Quarta-feira, 28 de novembro de 2007 - 08h54
Droga chega ao País como se fosse produto devolvido por farmácias de cidades na fronteira do Brasil com o Paraguai
Farmácias localizadas em pelo menos três cidades fronteiriças com o Paraguai estariam sendo utilizadas como fachada pelo traficante Luiz Fernando da Costa, o Fernandinho Beira-Mar, e os ‘sócios’ Irineu Pingo Soligo e Jarvis Ximenes Pavão para a distribuição de drogas para o Brasil. Os estabelecimentos são usados para a compra de sal de frutas, substância utilizada por eles para misturar com a cocaína adquirida na Colômbia.
A estratégia, utilizada pelo menos desde 2000, é fazer com que as farmácias sempre encomendem mais quantidade do produto do que realmente vão vender. O excedente é mandado de volta ao Brasil e, nas embalagens, em vez do medicamento, a remessa é de cocaína, já misturada ao sal de fruta.
Para dar aparência de legalidade ao negócio, motoristas de caminhões que trazem os carregamentos apresentam notas fiscais nas rodovias para não terem o material apreendido.
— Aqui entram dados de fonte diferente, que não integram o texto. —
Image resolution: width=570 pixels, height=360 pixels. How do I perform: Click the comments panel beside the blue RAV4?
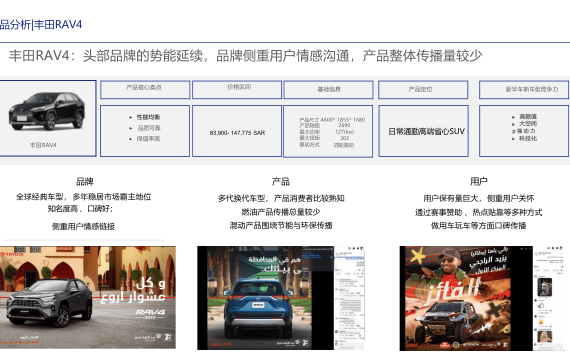(349, 298)
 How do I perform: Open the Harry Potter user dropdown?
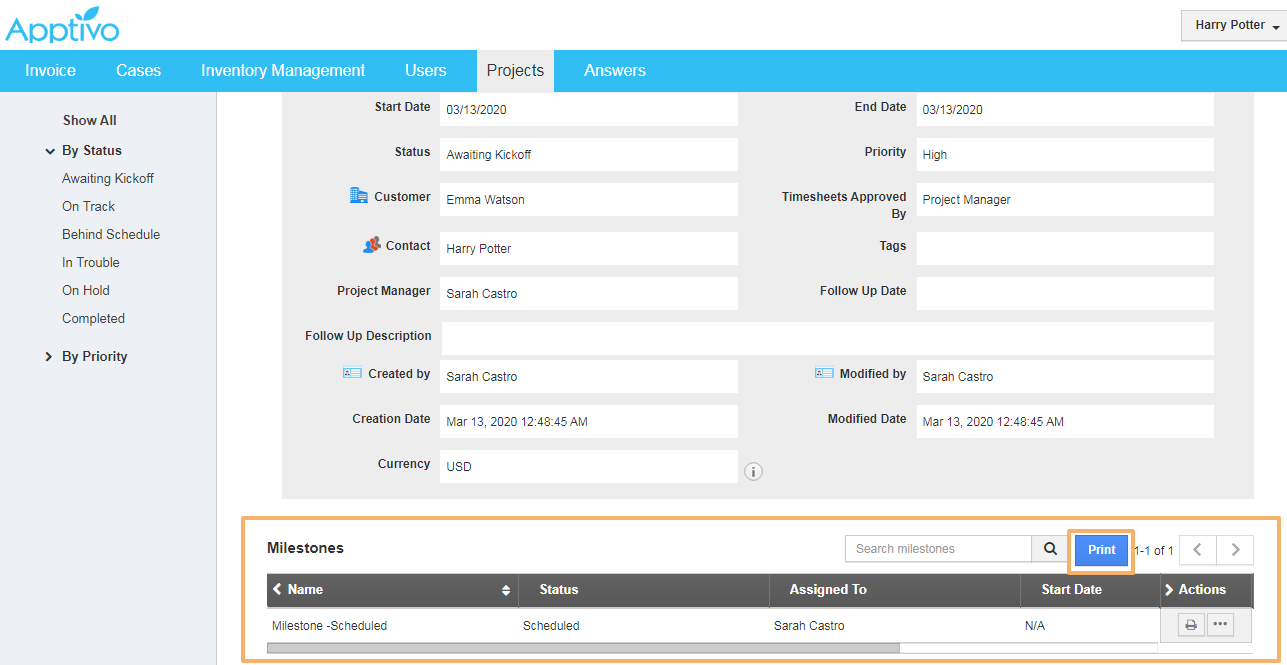(x=1233, y=25)
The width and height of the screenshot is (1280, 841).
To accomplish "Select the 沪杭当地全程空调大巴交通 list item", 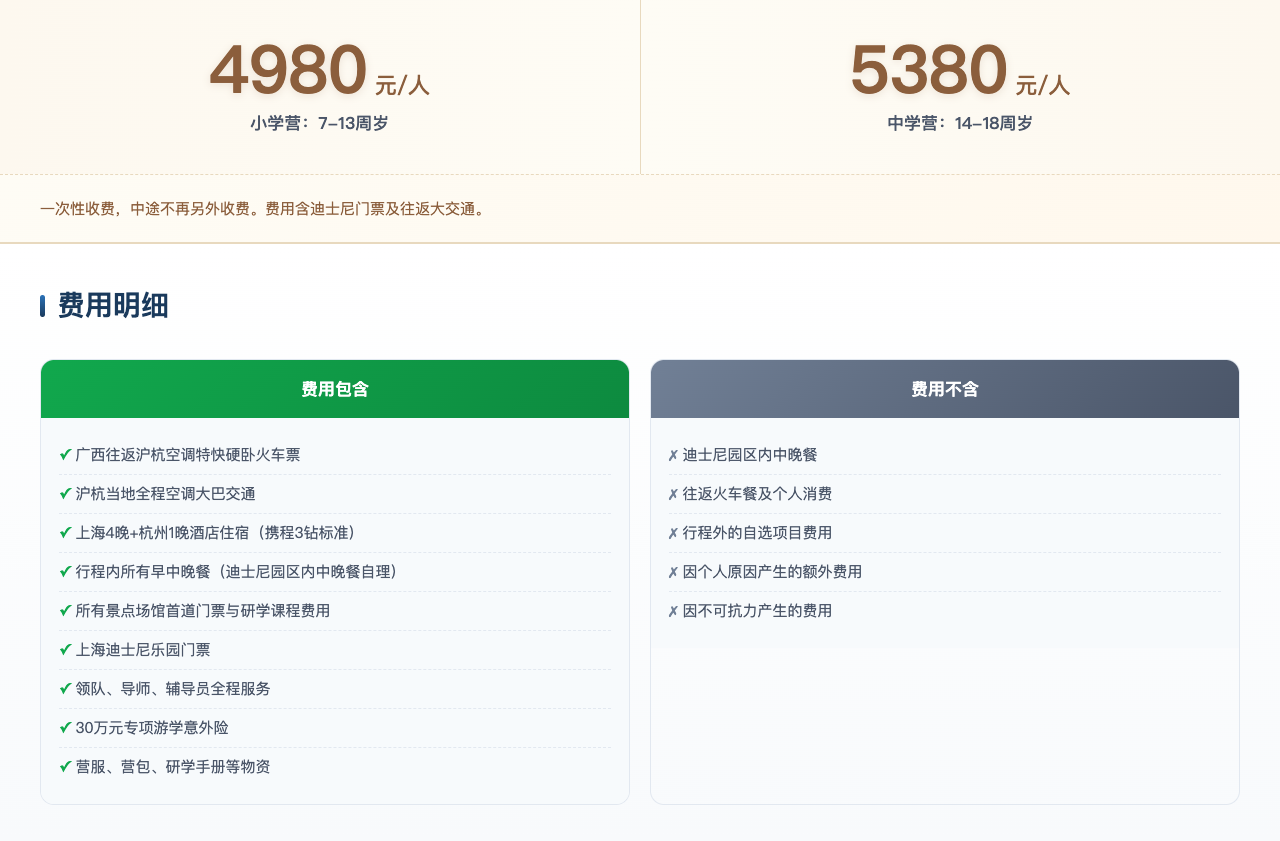I will pyautogui.click(x=166, y=493).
Acordos com empresas distribuidoras facilitam o escoamento da droga para os mercados consumidores do Rio de Janeiro e de São Paulo.
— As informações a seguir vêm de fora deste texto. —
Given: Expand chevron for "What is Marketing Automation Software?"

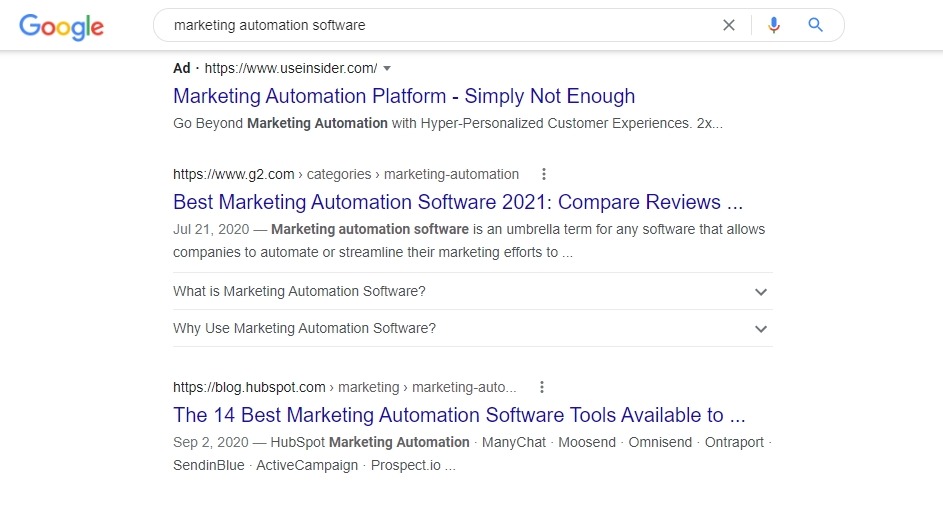Looking at the screenshot, I should [761, 292].
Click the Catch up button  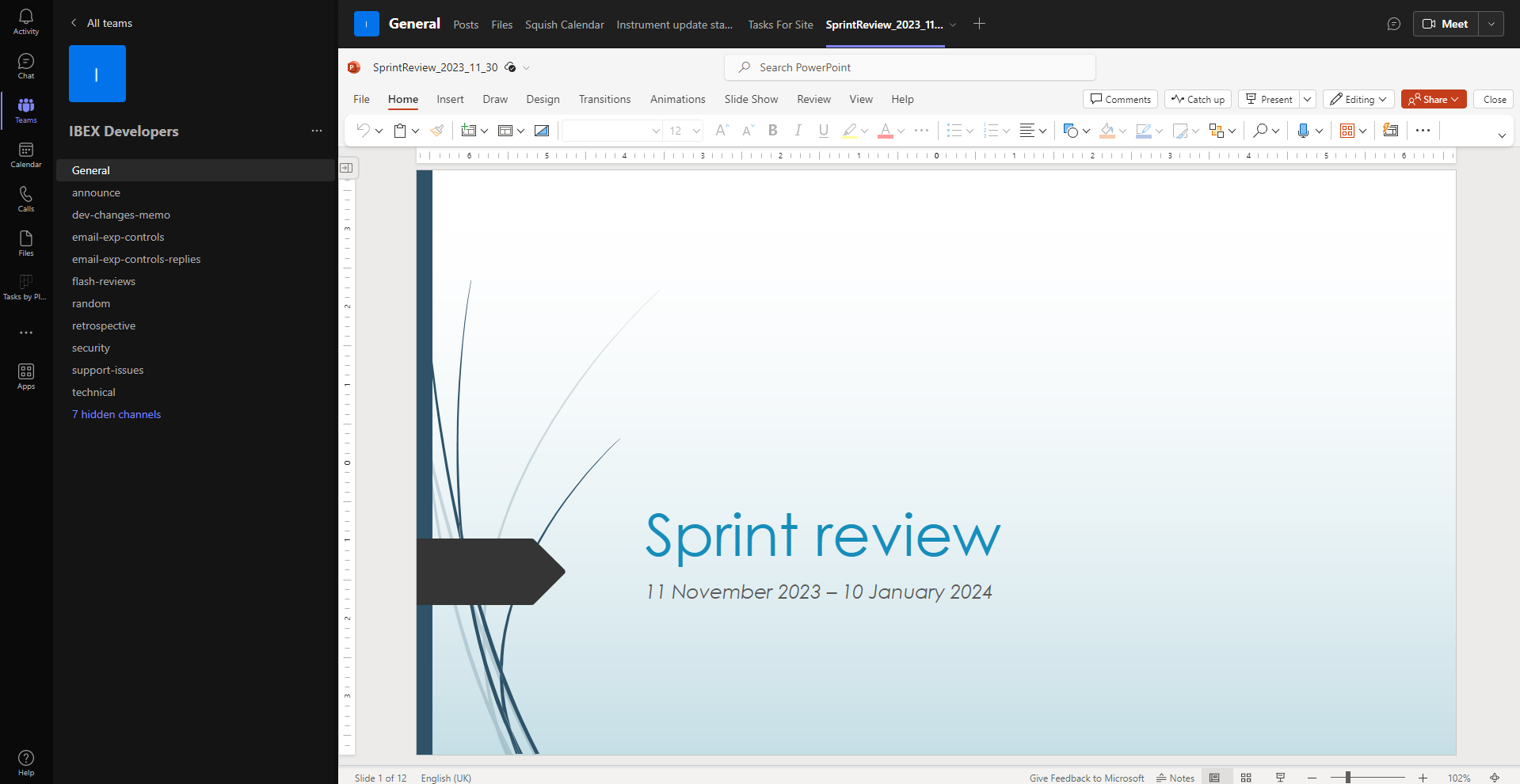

As três cidades onde ocorreria o esquema seriam Coronel Sapucaia, Ponta Porã e Amambaí, no Mato Grosso do Sul. Segundo moradores da região, o negócio é tão lucrativo que o número de farmácias vem crescendo. Em média, a cada 100 metros, há pelo menos três estabelecimentos, de acordo com fontes ouvidas por O DIA.
Beira-Mar, Soligo e Pavão mantêm um consórcio na fronteira. Eles se utilizam do mesmo esquema para trazer a droga da Colômbia. O encarregado de negociar a cocaína com os traficantes do cartel Norte del Valle é Leomar Oliveira Barbosa, o Leozinho da Vila Ipiranga, que está no país desde fevereiro, segundo policiais. Por semana, saem da Colômbia cinco vôos, cada um trazendo cerca de 500 quilos de cocaína.
A droga é levada para uma das fazendas de Beira-Mar na localidade de Cerro 21, a 50 km de Capitán Bado, onde é feita a mistura. Normalmente, 500 quilos de cocaína são transformados em uma tonelada, despachada para o Rio, São Paulo e Fortaleza.